45 000 Besucher kamen in den ersten fünf Tagen, um die neue Philharmonie zu sehen. Ein Zeichen für das große Interesse der Pariser, die jahrzehntelang auf eine Philharmonie gewartet hatten. Das Gebäude mit seinen 23 000 Quadratmetern Grundfläche, das gut 380 Millionen Euro kostete, soll nicht nur die Musik-Kenner anlocken. "Musik wird ein fester Lebensbestandteil für jedermann, besonders für junge Menschen", umschreibt der Präsident der Philharmonie, Laurent Bayle, sein Konzept

Schon jetzt ist das Publikum deutlich gemischter, als es in der altehrwürdigen Salle Pleyel an den Champs Elysées war. Unter die bürgerlichen Konzertbesucher mischen sich interessierte Jugendliche, die sich die billigsten Karten ab zehn Euro auch leisten können. An sie richten sich auch die Themenwochenenden, mit denen die Philharmonie ein neues Publikum ansprechen will. In den Untergeschossen beherbergt das Konzertgebäude dazu auf 2000 Quadratmetern 15 Musik-Werkstätten. Der Konzertsaal ist nicht nur für Klassik gerüstet, sondern kann auch Pop-Konzerten eine Bühne bieten. Eine Zuschauertribüne wird dafür einfach in der Wand versenkt, und Stuhlreihen verschwinden im Boden, um Platz für insgesamt 3650 Zuschauer zu machen.

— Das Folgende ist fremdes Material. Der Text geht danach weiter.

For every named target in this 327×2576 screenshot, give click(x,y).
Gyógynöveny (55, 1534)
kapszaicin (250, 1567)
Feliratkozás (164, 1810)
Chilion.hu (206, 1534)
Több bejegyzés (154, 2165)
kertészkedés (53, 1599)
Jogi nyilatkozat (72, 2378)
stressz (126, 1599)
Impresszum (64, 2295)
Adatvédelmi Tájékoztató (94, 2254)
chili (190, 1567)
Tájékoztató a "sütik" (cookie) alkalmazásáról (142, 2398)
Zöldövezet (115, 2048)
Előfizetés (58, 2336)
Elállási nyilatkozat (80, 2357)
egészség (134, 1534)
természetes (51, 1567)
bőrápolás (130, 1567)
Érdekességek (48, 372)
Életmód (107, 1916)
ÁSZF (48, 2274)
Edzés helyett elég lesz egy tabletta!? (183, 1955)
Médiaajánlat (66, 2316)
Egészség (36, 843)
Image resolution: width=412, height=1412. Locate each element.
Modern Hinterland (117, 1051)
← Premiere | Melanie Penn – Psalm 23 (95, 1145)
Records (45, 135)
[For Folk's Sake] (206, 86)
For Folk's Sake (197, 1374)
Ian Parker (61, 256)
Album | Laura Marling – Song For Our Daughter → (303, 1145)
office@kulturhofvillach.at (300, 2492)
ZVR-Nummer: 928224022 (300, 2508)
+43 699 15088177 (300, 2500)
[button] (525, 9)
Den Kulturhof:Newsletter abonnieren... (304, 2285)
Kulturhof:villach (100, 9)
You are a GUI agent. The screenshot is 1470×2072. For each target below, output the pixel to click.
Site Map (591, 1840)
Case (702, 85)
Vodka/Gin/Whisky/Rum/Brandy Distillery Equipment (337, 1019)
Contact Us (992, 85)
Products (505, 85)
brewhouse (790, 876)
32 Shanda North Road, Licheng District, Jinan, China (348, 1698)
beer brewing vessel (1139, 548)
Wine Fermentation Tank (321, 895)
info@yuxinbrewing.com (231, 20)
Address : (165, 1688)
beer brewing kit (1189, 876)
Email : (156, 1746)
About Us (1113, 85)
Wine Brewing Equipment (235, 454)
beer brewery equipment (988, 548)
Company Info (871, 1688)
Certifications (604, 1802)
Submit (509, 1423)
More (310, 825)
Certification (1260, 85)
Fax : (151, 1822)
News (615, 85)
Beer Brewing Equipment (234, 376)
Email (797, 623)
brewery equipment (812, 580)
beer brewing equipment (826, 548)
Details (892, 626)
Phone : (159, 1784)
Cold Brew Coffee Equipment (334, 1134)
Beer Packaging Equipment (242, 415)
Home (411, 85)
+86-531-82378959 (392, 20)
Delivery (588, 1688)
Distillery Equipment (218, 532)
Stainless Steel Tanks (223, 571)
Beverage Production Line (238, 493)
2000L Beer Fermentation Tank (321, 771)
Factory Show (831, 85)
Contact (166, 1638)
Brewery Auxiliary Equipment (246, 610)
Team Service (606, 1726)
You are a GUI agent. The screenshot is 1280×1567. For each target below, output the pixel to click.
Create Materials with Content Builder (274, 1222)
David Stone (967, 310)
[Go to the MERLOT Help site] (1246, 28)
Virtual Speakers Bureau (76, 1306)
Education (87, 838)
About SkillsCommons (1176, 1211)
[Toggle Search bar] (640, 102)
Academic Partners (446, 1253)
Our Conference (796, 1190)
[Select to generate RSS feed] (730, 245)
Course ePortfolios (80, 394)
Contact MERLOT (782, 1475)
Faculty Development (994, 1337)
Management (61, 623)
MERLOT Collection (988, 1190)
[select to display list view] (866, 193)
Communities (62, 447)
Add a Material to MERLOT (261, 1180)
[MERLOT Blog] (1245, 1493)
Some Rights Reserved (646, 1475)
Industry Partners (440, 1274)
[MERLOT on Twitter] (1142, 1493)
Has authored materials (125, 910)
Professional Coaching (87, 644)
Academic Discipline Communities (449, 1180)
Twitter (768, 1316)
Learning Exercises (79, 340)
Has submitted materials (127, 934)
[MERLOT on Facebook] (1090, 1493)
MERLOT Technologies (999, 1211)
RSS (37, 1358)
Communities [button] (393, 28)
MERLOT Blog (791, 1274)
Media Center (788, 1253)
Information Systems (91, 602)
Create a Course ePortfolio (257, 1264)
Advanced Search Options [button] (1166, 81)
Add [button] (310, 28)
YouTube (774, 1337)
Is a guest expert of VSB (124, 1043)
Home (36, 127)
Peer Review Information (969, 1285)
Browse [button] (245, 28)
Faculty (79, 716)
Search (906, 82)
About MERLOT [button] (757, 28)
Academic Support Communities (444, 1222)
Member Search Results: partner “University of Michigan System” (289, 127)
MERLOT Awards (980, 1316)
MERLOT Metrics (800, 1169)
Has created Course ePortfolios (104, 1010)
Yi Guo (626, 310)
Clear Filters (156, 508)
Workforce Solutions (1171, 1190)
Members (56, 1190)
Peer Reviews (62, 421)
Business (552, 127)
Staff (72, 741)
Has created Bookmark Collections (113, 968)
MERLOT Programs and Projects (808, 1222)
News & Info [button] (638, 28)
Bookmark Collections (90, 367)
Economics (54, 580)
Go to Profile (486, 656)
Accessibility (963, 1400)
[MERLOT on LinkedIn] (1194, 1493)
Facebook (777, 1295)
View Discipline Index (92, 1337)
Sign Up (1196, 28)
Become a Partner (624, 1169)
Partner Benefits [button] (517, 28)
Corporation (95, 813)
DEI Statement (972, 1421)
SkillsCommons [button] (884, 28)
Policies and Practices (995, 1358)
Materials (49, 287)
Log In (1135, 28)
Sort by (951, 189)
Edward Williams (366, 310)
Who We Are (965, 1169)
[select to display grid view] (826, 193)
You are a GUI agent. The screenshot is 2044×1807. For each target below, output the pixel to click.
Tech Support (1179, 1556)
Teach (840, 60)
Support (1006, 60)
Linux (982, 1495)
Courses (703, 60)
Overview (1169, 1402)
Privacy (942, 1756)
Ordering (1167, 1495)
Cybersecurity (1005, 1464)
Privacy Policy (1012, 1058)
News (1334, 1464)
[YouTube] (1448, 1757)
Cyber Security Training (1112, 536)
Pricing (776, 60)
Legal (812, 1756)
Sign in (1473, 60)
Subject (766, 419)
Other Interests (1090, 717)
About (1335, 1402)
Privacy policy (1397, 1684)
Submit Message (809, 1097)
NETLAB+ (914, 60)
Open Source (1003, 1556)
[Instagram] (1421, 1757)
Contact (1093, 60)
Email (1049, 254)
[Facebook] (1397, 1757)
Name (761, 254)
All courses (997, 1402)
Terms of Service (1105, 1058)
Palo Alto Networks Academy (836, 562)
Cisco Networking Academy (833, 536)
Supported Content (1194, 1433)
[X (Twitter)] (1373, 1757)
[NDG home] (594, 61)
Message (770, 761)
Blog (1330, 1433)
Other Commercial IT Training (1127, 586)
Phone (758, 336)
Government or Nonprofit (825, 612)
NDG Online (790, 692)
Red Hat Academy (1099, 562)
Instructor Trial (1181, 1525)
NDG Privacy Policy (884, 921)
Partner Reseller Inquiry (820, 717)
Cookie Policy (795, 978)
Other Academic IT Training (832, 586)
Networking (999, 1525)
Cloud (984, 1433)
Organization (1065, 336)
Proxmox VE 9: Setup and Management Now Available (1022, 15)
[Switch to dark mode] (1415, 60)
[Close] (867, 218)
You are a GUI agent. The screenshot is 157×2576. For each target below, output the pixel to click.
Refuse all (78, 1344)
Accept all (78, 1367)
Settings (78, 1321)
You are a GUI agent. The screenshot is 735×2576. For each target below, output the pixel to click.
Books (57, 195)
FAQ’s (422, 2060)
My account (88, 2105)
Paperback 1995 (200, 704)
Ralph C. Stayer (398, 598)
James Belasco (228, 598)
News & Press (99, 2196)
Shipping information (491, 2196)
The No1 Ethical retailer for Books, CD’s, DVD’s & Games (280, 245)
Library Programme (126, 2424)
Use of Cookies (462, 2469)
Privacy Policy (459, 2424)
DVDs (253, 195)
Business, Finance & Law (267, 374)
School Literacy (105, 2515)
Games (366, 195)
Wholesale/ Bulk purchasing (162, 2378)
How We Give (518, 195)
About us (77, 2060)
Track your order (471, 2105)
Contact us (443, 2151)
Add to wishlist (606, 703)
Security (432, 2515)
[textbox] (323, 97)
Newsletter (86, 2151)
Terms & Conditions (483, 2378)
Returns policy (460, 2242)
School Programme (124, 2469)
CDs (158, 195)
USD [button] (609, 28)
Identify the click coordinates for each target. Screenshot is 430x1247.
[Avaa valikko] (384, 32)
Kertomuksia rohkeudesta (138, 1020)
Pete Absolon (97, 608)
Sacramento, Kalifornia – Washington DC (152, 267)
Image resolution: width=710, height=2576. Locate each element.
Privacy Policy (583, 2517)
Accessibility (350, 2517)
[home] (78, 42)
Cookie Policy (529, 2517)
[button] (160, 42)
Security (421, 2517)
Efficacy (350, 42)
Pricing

Wie ein Popstar wurde am Wochenende bereits der Venezolaner Gustavo Dudamel gefeiert. Der Stardirigent brachte mit den 150 Mitgliedern seines Orchesters Simón Bolívar den futuristischen Saal bis auf den hintersten Platz zum Klingen. Doch der Zauber der Musik endet in der Philharmonie jeden Abend um 23 Uhr: Dann nehmen die Bauarbeiter wieder von dem Gebäude Besitz.

Zumindest noch für die nächsten drei Monate.